Things like this are teaching me a greater appreciation for network time...

The huge gap between the speed of a satellite connection and its tiny bandwidth allowance means either being completely draconian or having to chide people to not abuse it all the time. We're somewhere inbetween, if a customer downloads too much they'll be slowed down temporarily, but not shut off; if the situation continues, we may phonecall and investigate.

We had a situation where a small community had massively overused their satellite connection pretty much collectively, going over not only our limits but our provider's limits, causing the entire satellite connection to be throttled. We needed to shut the connection down for a few hours before the satellite modem would let go.

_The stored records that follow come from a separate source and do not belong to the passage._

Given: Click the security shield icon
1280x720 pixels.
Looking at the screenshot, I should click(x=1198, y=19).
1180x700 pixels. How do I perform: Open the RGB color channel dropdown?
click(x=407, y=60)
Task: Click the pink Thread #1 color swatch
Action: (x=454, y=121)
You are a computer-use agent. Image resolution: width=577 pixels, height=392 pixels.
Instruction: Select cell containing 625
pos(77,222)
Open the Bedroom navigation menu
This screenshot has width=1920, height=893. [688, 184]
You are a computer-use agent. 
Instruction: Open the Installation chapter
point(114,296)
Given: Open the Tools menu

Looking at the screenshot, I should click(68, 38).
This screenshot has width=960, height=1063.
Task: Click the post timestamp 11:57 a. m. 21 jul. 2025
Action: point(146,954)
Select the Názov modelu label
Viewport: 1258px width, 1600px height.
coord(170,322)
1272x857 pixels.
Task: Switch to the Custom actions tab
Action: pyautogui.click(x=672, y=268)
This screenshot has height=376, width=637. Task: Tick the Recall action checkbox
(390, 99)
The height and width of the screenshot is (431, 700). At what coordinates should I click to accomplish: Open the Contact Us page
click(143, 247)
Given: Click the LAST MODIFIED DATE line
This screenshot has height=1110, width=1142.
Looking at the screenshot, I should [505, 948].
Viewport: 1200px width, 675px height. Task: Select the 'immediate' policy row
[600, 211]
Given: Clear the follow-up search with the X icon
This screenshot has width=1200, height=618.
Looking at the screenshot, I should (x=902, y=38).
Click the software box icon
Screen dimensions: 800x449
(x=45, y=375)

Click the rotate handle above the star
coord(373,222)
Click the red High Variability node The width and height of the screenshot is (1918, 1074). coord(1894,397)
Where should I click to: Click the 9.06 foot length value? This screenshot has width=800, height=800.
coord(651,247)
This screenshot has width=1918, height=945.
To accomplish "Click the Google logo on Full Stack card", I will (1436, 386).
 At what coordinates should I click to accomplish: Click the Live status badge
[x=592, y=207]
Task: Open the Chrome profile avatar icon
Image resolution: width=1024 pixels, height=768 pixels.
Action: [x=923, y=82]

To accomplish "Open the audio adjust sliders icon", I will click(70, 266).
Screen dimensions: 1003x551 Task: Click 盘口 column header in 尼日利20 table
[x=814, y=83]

We planned it, set a time, and warned our customers. How it worked was very simple -- two entries in root's crontab. At noon that day, the first one would run 'ifconfig eth1 down', taking the community offline but leaving me in communication with the server. At 5pm that day, it would run '/sbin/reboot'.

The server clock had drifted far more than I'd anticipated in the months since its last boot and clock-set, and the shutdown happened one hour early.

jgt · January 13, 2012, 8:46am

Couldn't even blame it on Daylight Savings Time. Did you install ntp?

Corona688 · January 13, 2012, 10:27am

Testing it in dev first. If I mess up a production system, it's hours of driving and sometimes a bit of sledding to fix them in person, especially at this time of year.

admin_xor · January 16, 2012, 2:12am

Thanks for sharing your story. It's very true that most of the times we do not bother to check the time of the clock before scheduling stuffs.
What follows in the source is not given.